Dec. 13, 1887 Pall Mall Fentress County Tennessee, USA
Sep. 2, 1964 Nashville Davidson County Tennessee, USA
World War I Congressional Medal of Honor Recipient. Born in Pall Mall Tennessee, the third of 11 children, as a youth he became an expert marksman in the back woods around Pall Mall. In 1917 he recieved a draft notice to fight in the war, to which he wrote on the back of the notice 'dont want to fight' and sent it back to the local draft board. The board rejected his refusal to fight and he was sent off to basic training.

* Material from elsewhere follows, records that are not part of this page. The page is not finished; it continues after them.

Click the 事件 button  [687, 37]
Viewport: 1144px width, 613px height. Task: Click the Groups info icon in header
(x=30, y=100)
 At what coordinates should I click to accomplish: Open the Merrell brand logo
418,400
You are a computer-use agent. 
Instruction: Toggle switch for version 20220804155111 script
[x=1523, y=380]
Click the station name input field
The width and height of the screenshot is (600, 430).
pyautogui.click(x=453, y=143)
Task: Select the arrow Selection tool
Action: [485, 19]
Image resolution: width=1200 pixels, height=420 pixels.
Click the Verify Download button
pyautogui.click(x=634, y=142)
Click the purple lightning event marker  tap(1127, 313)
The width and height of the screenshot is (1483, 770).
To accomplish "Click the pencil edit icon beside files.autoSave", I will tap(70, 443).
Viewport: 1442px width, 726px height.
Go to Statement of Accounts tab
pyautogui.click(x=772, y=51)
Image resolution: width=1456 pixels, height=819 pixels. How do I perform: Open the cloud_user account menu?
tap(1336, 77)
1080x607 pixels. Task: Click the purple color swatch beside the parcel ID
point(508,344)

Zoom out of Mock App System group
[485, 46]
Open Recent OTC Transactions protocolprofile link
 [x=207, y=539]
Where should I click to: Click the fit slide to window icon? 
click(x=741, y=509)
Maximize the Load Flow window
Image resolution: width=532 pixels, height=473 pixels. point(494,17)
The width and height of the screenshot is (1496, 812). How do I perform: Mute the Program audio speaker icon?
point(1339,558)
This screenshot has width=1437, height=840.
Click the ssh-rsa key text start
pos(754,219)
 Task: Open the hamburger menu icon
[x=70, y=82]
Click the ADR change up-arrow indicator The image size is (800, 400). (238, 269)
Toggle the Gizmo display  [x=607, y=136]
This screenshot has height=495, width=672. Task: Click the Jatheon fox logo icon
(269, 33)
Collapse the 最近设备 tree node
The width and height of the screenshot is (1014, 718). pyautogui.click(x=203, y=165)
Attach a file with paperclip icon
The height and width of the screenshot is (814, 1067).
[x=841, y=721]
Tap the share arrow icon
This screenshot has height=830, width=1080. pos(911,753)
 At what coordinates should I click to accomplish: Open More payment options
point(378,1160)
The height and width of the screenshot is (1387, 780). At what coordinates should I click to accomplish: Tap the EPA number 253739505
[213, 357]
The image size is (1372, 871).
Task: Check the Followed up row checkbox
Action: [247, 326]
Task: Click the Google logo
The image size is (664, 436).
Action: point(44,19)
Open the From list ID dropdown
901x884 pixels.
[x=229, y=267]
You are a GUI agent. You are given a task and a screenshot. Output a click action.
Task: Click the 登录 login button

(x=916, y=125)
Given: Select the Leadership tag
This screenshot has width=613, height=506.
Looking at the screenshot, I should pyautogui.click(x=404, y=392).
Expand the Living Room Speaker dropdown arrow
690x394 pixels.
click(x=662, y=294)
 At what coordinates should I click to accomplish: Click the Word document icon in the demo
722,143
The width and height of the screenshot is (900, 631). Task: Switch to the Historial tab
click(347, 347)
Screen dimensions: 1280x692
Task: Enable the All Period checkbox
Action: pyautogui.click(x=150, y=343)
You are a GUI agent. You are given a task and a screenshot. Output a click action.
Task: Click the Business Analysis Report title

After basic training he was assigned to the 82nd Division where they fought numerous battles and were then tasked with supporting the Meuse-Argonne Offensive. On October 8, 1918, Corporal Alvin York and sixteen other soldiers under the command of Sergeant Bernard Early were dispatched before sunrise to take command of the Decauville railroad behind Hill 223 in the Chatel-Chehery sector of the Meuse-Argonne sector. The seventeen men, due to a misreading of their map (which was in French not English) mistakenly wound up behind enemy lines. A fire fight ensued and several of his comrades were hit including Sergeant Early. Alvin York then performed a feat of heroism that would earn him the Medal of Honor. His citation reads: After his platoon had suffered heavy casualties and 3 other noncommissioned officers had become casualties, Cpl. York assumed command. Fearlessly leading 7 men, he charged with great daring a machinegun nest which was pouring deadly and incessant fire upon his platoon. In this heroic feat the machinegun nest was taken, together with 4 officers and 128 men and several guns. After returning from the war York became a staunch pacifist. With war becoming more likely again in Europe, Alvin began pleading with people to avoid war at all costs. But when World War Two broke out, Alvin attempted to reenlist in the infantry but age prevented him from doing so. Instead, he signed up with the Signal Corps and traveled the country on bond tours, recruitment drives, and camp inspections. In 1941 a stirring movie of his life and times entitled "Sergeant York" starring Gary Cooper was released, which went on to win 2 Academy Awards. Alvin York died on September 2, 1964 and was buried with full military honors in the Wolf River cemetery. His funeral was attended by Governor Frank G. Clement and General Matthew Ridgway as President Lyndon B. Johnson's official representative.